King exchanged a brief joke with Jesse Jackson, who wanted to introduce bandleader Ben Branch to King. King liked Branch's rendition of Precious Lord.
"And Martin was leaning over the balcony, not trying to shake hands, but leaning over talking to Jesse and Ben Branch. I stepped away, I started down the stairs. I said 'Guys, come on. We have a rally tonight, let's go.' I got about five or six steps and the shot rang out."
"KA-PAOOOW."
Everyone's first instinct was to duck for cover, not knowing if the shooting would continue. It didn't. When Kyles went over to King, he was sprawled on the floor with a mortal wound. A halo of blood circled his head.
Kyles tried to call the motel operator so that she could summon an ambulance, but she had come out into the yard beneath the balcony where King lay. When the woman, who was the motel owner's wife, saw his body, she suffered a fatal heart attack.
"I thought I was having a nightmare, but I was awake. 40 years ago, I had no words to express my feelings. 40 years later, I still have no words to express how I felt," Kyles said in a near-whisper.
Four decades later, Kyles remains in Memphis, building his ministry, Monumental Baptist Church. He also frequently speaks on his experiences with King, and gives tours at the Lorraine Motel, now refurbished into the National Civil Rights Museum.
Kyles remembers a visit from Nelson Mandela, who told him that when the South African movement was feeling so low, they'd think about Martin Luther King and the civil rights movement in America and they'd would be renewed to continue their journey.
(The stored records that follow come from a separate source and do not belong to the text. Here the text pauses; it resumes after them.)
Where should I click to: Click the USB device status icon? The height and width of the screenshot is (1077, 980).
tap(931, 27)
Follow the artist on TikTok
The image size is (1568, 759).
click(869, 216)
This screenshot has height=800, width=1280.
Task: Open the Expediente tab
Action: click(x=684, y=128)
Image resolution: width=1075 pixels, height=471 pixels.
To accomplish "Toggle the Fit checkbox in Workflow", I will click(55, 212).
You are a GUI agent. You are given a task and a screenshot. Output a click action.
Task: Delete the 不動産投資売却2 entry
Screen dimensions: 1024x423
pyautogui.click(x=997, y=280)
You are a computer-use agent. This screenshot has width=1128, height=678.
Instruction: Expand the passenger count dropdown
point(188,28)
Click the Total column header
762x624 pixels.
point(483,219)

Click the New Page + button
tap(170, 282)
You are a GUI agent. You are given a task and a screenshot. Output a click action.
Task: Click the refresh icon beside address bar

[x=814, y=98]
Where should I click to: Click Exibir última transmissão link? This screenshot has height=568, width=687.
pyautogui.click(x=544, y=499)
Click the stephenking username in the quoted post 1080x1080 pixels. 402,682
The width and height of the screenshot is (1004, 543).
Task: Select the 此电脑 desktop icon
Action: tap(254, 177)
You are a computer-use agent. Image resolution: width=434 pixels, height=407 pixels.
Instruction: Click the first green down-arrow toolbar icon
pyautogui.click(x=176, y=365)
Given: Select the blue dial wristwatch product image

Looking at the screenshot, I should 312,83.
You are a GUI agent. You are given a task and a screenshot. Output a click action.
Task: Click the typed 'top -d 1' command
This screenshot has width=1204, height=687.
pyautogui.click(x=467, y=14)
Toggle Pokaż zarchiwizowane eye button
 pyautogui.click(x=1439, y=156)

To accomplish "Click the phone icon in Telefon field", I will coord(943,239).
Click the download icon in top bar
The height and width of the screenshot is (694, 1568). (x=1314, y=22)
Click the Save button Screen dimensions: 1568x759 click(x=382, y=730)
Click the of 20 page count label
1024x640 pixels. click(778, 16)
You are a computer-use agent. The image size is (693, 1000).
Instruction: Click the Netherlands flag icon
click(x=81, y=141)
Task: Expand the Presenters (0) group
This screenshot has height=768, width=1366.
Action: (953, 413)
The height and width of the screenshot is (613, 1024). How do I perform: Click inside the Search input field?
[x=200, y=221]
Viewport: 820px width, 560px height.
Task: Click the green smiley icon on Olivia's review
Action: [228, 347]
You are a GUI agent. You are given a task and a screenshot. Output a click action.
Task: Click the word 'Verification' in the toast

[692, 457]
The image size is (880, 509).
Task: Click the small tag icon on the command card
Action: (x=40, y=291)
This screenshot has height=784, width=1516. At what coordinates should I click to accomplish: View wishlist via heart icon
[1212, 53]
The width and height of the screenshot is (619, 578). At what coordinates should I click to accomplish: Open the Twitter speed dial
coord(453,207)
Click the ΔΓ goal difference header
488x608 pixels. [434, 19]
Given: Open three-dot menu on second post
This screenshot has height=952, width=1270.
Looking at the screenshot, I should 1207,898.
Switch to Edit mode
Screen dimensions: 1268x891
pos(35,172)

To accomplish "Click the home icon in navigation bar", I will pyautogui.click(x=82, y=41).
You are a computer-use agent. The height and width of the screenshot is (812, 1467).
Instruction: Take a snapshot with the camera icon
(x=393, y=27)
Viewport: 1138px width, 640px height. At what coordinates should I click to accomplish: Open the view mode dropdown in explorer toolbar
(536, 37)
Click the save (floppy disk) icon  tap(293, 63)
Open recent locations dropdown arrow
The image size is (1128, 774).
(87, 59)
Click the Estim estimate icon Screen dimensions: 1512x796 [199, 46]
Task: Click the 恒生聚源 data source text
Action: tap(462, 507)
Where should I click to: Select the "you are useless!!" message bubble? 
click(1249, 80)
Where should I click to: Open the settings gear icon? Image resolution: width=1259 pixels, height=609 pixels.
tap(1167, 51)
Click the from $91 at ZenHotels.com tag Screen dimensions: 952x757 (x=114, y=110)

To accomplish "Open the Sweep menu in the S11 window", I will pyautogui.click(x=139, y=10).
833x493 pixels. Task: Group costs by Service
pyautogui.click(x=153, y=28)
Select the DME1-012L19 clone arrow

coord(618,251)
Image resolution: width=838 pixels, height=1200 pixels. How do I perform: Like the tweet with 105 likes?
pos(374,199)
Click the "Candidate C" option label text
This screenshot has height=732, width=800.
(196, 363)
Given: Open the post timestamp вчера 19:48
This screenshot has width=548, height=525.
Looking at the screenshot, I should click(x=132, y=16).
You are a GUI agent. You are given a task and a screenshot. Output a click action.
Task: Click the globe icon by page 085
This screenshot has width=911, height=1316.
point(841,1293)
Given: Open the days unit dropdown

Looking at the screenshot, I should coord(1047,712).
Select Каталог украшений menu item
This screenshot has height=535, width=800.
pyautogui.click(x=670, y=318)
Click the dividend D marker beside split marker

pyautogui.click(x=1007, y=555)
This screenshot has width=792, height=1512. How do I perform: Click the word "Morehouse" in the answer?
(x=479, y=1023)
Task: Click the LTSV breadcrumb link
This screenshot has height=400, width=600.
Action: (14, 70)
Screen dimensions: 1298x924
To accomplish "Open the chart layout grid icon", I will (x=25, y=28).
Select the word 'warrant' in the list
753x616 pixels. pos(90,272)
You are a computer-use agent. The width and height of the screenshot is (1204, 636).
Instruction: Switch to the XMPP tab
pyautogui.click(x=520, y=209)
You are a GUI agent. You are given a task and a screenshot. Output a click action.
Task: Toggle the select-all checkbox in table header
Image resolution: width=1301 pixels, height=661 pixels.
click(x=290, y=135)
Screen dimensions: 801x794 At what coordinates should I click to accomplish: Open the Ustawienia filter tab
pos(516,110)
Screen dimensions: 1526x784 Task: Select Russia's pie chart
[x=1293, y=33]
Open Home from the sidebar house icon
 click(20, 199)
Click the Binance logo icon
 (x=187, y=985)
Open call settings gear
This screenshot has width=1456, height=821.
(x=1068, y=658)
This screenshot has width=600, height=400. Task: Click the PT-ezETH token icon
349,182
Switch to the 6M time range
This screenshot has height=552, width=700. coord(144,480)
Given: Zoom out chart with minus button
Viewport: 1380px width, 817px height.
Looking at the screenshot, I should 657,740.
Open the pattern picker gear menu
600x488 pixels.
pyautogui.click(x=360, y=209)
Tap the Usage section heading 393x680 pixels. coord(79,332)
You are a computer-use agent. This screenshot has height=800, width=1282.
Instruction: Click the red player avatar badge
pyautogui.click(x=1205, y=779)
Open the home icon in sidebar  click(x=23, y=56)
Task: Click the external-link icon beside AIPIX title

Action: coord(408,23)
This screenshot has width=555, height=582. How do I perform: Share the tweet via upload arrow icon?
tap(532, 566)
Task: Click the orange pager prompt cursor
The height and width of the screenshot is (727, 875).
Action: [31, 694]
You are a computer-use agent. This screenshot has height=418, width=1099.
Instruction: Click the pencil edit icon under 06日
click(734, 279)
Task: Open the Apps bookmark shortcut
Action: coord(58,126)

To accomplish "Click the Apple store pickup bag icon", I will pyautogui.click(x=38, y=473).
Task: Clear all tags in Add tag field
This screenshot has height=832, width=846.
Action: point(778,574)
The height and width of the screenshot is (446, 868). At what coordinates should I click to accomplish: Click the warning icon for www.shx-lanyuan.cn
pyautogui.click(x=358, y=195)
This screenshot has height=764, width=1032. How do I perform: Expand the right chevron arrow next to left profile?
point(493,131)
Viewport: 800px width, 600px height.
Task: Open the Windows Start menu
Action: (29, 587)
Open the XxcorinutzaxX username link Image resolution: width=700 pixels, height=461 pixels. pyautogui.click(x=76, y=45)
"And with all that (Nelson) Mandela had been through in his own life 27 years in jail, losing all of his rights he openly wept," said Kyles.
Kyles sees the civil rights movement as ultimately triumphant. He remembers the stark segregation of pre-King Memphis and the integrated society he sees now. But the work isn't done, he says.
"I don't think there will be a time when we can say, 'Now King's dream has been realized, we can go on to the beach and have fun.' The dream evolved, it's not just for black people, it's universal. People everywhere can dream and want to dream about freedom and equality and they use Martin Luther King and the civil rights movement as a model all over the world."